Open-Source Internship opportunity by OpenGenus for programmers. Apply now.
In this article, we have developed a Python based Web Application using Flask framework to find the prime factorization of any number. The number is provided by the user.
Introduction
I received an email a fews days back with the subject 'The 1 piece of coding advice I wish I had received'. In a nutshell, it stressed out the importance of developers being problem solvers and not developers obsessed with their tools and crippled by the absence of these tools. Languages, frameworks e.t.c are means through which we express our solutions programmatically and are very subjective to a number of factors like the domain, environment, situation and yet the core of software development never changes that is - problem solving.

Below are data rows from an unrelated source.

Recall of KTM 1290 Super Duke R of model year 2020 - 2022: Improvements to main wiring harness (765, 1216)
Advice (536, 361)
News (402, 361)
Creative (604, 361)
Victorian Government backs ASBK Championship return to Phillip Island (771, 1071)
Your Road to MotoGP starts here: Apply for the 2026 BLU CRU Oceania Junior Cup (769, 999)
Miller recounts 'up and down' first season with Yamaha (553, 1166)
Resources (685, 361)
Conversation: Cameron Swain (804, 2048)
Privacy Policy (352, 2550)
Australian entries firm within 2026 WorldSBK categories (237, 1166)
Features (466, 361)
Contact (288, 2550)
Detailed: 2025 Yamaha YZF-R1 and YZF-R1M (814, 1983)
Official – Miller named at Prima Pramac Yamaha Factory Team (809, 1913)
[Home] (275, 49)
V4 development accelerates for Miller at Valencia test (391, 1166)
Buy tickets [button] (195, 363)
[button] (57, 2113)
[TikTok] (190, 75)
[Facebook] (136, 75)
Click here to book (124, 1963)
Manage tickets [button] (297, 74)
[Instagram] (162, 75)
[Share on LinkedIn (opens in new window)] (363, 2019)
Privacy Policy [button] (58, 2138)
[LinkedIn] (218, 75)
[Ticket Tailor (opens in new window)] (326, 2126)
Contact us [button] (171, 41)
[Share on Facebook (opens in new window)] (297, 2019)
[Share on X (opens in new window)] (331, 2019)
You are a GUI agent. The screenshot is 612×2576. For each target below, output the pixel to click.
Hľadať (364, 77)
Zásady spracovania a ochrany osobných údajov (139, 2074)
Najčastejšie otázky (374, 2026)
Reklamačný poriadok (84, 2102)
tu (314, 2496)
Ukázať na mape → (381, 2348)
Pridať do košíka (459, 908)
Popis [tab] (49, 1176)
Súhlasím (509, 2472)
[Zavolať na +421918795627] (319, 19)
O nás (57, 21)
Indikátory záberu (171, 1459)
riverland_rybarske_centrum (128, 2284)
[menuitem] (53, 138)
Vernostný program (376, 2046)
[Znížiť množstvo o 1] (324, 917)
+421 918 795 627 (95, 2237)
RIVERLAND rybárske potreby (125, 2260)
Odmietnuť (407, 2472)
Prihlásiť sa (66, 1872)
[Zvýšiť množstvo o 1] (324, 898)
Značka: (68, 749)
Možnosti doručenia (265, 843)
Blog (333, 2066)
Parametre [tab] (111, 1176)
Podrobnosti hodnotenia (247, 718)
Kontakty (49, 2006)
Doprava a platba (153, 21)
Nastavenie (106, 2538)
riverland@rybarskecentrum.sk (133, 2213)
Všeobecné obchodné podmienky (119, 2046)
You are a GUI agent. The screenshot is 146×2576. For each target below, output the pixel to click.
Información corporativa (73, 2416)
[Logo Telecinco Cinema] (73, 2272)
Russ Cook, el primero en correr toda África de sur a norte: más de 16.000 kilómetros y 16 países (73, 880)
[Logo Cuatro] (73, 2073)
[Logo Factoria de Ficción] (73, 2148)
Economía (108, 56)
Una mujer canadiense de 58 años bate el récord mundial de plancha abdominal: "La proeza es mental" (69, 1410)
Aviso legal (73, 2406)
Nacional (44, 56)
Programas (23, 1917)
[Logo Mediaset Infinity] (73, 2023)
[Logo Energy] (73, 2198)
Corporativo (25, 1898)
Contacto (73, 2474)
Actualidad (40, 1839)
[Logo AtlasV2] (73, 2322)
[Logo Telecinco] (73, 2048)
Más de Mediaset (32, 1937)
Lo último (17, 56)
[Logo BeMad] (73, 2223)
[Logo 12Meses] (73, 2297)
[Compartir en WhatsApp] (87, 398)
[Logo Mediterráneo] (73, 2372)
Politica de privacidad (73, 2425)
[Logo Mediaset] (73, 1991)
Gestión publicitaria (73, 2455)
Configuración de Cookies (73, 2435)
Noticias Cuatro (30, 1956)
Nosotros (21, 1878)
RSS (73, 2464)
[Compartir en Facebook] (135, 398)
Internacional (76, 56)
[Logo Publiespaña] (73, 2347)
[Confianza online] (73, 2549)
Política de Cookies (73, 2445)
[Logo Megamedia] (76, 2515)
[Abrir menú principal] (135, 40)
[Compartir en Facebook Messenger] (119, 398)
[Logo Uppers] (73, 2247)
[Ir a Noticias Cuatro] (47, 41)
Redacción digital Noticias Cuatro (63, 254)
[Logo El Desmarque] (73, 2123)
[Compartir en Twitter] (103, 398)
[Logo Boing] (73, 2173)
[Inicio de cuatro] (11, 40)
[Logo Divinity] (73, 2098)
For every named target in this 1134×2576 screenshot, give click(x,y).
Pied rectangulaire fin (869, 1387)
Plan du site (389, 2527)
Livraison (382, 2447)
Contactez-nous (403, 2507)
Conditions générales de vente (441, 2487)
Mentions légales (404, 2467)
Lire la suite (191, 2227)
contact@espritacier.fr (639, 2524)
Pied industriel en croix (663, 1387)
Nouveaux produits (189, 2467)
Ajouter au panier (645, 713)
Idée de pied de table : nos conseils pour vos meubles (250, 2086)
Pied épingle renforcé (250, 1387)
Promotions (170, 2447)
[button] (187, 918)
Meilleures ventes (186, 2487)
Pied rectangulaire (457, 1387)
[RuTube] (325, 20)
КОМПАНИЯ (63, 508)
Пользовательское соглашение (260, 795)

Honestly, I really wish, I had someone to tell me this before I started writing software. But you know what they say, Better late than never. I started out on that note probably because this article introduces Flask (python micro web framework) through building a prime factorization web application. Abstract away 'Flask' from the topic, and what's left, is integer prime factorization. For what it's worth, this article will be focus more on prime factorization than the flask framework.
Source code
The source code for the application can be downloaded from https://github.com/kiraboibrahim/pollard-rho-prime-factorization
Creating the virtual environment
It has always been good practice to isolate development environments, and pretty sure, I am not quitting today.
Using python venv module
python -m venv flask-sandbox
The above command creates a virtual environment with the name 'flask-sandbox'. This works for python >= 3.3
Using virtualenv
virtualenv --python=/usr/bin/python3 flask-sandbox
Installing flask
source flask-sandbox/bin/activate
flask-sandbox/bin/activate is a relative to wherever you created the virtual environment.
pip install flask
Prime Factorization Algorithm
When a composite is decomposed into a product of smaller integers, that is called integer factorization and if we restrict the factors to be prime factors, then that's called prime
factorization i.e. 864 = 2x2x2x2x2x3x3x3. There is quite a number of prime factorization algorithms i.e. trial division, wheel factorization, Pollard Rho algorithm, Fermat's factorization, special number field sieve e.t.c. We shall use the Pollard Rho algorithm with a flavor of Floyd's cycle detection algorithm - The hare and the tortoise
Pillars of Pollard Rho Algorithm
Birthday Paradox
The birthday paradox answers the question: How many people are need so that the probability of finding at least two people sharing a birthday exceeds 50%? The number of people needed is 23. How? Math ahead!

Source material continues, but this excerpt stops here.